Work request A
Echo the stretch of the article on post-COVID music classes from "Jonathan Melancon, Feature" through "through the fall." word for word.
Work request B
Carry on the article about music classes adapting after COVID from the point where it stops.

Document segment

=-=-=-=-=

Music classes getting back in tune post-COVID

Jonathan Melancon, Feature Reporter

Socially distanced bands and recorded homework assignments highlight some of the ways music students have had to adapt since the coronavirus outbreak.

UNF music classes have transitioned to hybrid teaching for the fall semester. Music professors will teach in-person and “Zoom” meetings. Associate Professor Clarence Hines, says that remote instruction methods from Spring 2020 will carry on through the fall.

Unlike traditional subjects, teaching music may require more of a hands-on instruction. This semester has had its share of difficulties, but the music department has provided methods for students to get a quality education while ensuring their safety. From remote recitals, hybrid instructions, and Zoom guest speakers, the music department has adjusted at a steady pace.  Spinnaker sat down with Clarence Hines, an Associate Professor of Jazz Studies in the Department of Music, to get an understanding how students are adjusting to their new learning environments.

Clarence Hines is an Associate Professor of Jazz Studies in UNF’s Department of Music. His primary teaching areas include jazz trombone performance, jazz arranging and jazz composition (Photo courtesy of Clarence Hines).

Music classes are following the guidelines for the CDC by limiting in-class instruction down to the bare minimum allowed.

=-=-=-=-=

Entries shown
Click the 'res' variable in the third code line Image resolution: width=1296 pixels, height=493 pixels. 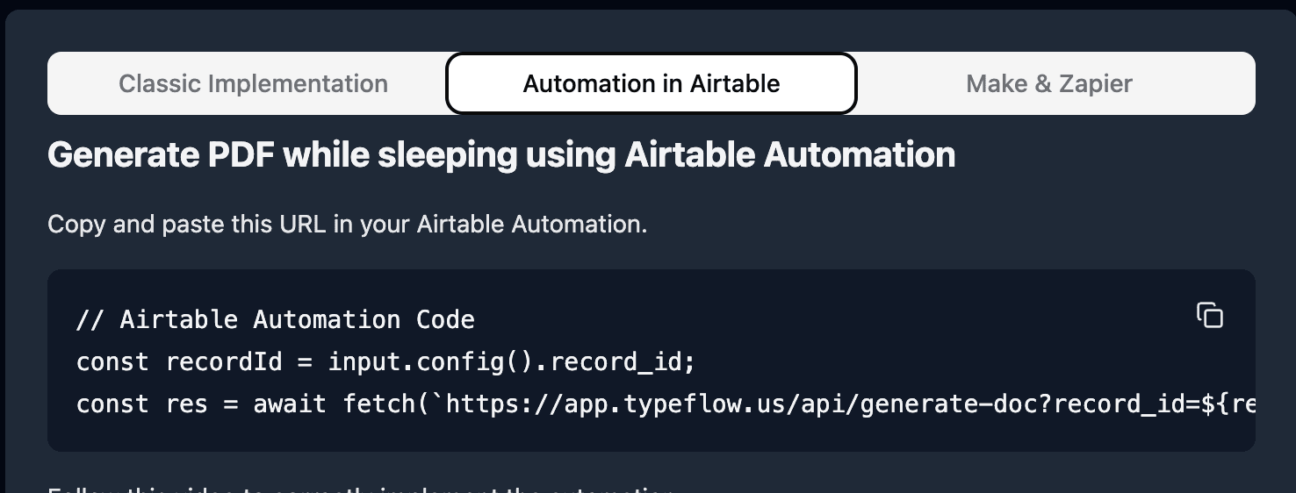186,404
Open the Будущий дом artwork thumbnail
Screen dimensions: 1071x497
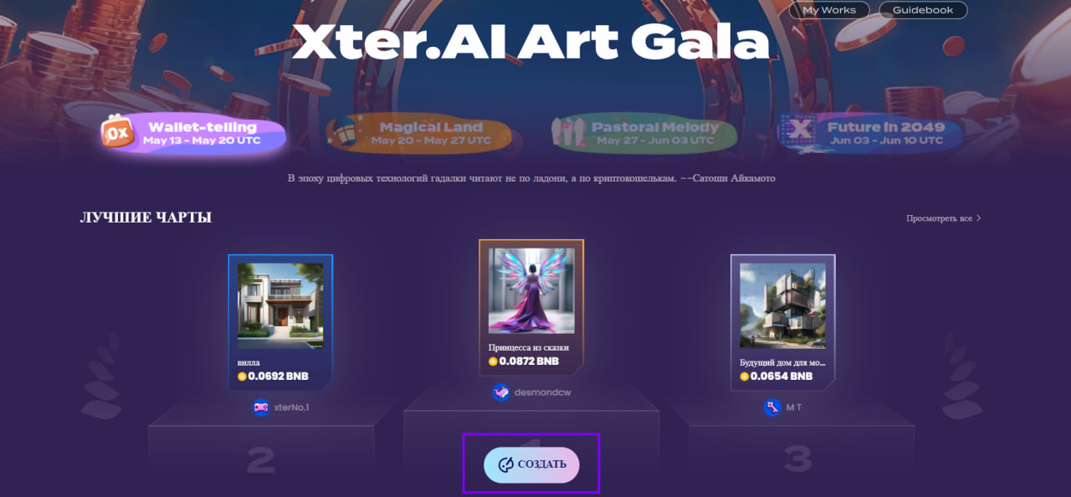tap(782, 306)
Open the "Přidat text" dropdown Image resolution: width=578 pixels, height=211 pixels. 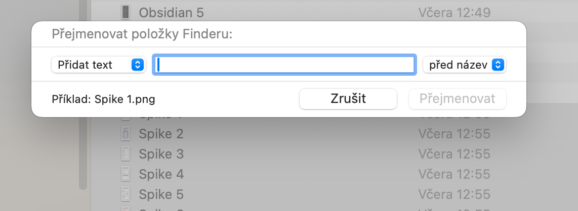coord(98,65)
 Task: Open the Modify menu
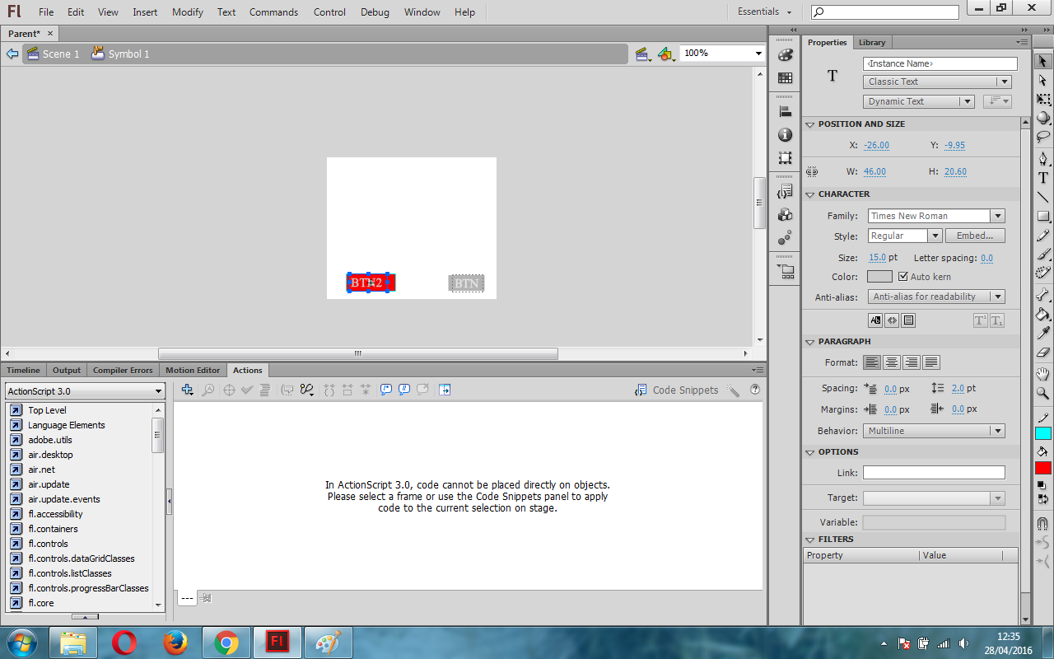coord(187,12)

=-=-=-=-=

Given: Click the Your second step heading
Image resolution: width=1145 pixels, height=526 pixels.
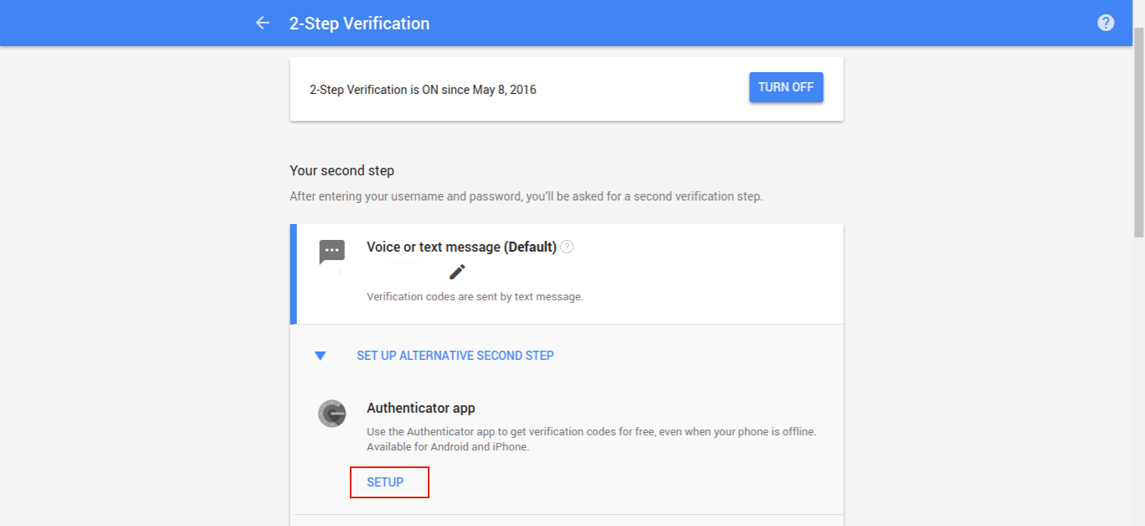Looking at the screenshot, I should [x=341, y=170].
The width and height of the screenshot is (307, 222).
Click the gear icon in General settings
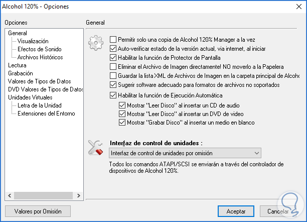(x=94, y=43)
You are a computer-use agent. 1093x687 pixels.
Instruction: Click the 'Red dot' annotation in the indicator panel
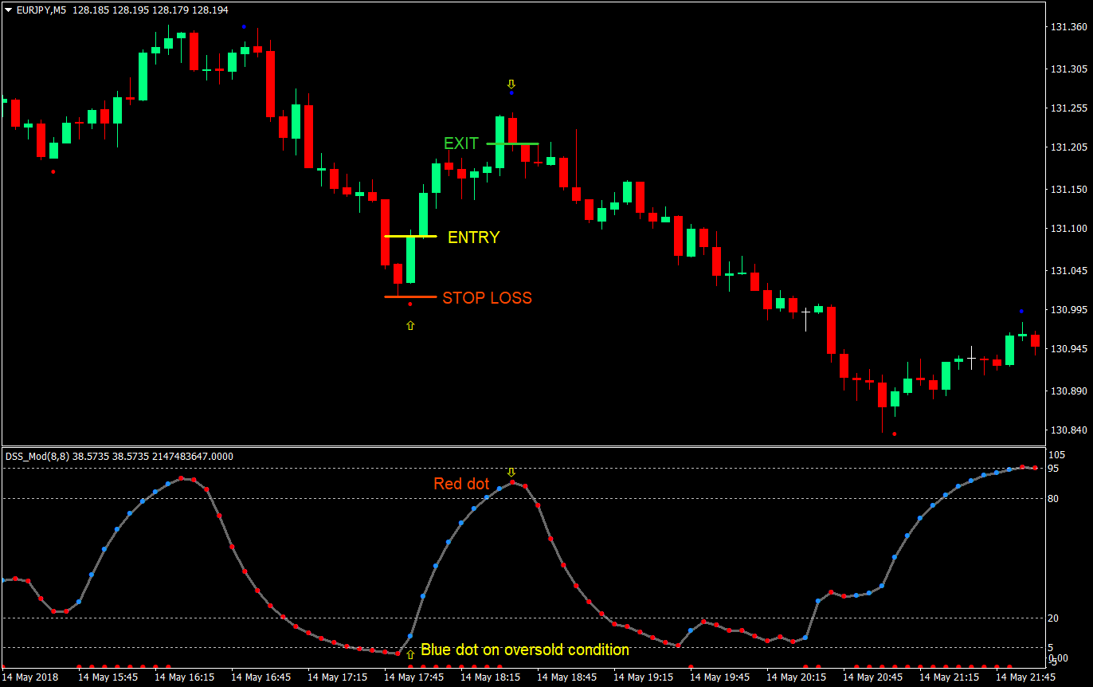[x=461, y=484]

=-=-=-=-=

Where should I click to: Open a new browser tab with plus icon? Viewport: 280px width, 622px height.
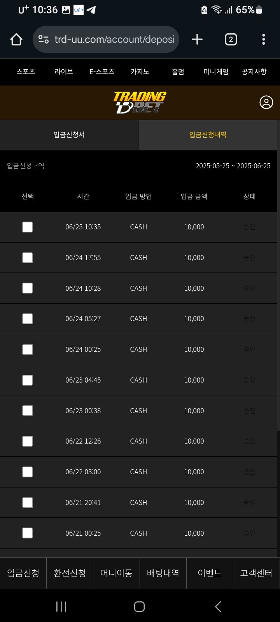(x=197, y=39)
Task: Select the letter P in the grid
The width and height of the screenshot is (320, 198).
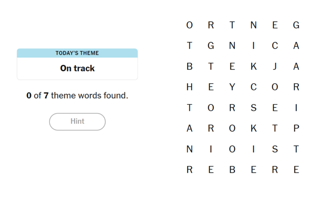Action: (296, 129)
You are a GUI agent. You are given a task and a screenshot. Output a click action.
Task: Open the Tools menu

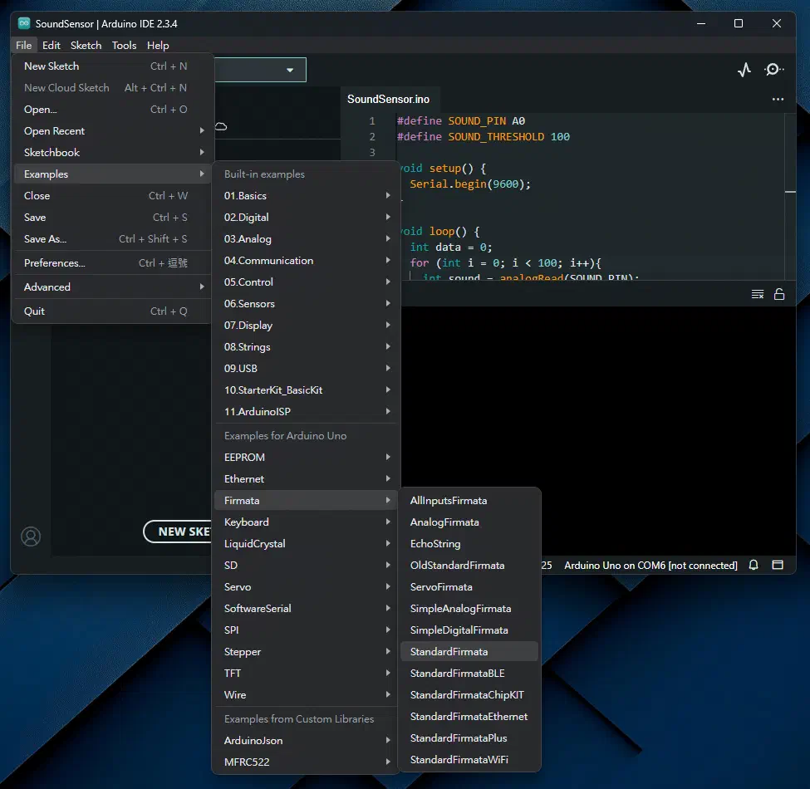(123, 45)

=-=-=-=-=

Result A
Jonathan Melancon, Feature Reporter

Socially distanced bands and recorded homework assignments highlight some of the ways music students have had to adapt since the coronavirus outbreak.

UNF music classes have transitioned to hybrid teaching for the fall semester. Music professors will teach in-person and “Zoom” meetings. Associate Professor Clarence Hines, says that remote instruction methods from Spring 2020 will carry on through the fall.

Result B
“We have about 60% of our students coming in for classes,” said Clarence Hines. “We have made adjustments to ensure the safety of our students.”

According to Hines, students have been wearing personal protective equipment during classes.  Students that are using wind-based instruments are isolated further from within the classroom and are limited to how many people can be around them. Professor Hines states that this is a precaution to limit any air particles that may potentially carry the coronavirus. 

“We have students come in class for 30 minute blocks,” said Hines. “We have been doing this since March, so we knew what to expect going into the semester.”

Remote instructions have resulted in recordings for assignment submissions. Music teachers are requiring students to submit either audio or video submissions to receive credit. 

Graduating seniors must fulfill their graduating recitals remotely. In the past, seniors were required to perform exit recitals before graduating from UNF, but the coronavirus has forced students to fulfill this requirement remotely. According to Hines, students are expected to submit a video of themselves performing in front of an audience of their closest family and friends. This process was implemented in Spring 2020, but the music department is still exploring other options.

Professor Hines usually has guest speakers attend classes each semester from bands and halls of music around the country, but due to travel restrictions, guests have resorted to speaking over Zoom meetings. Hines says that the upside to the Zoom guest speakers is the decline in schedule conflicts.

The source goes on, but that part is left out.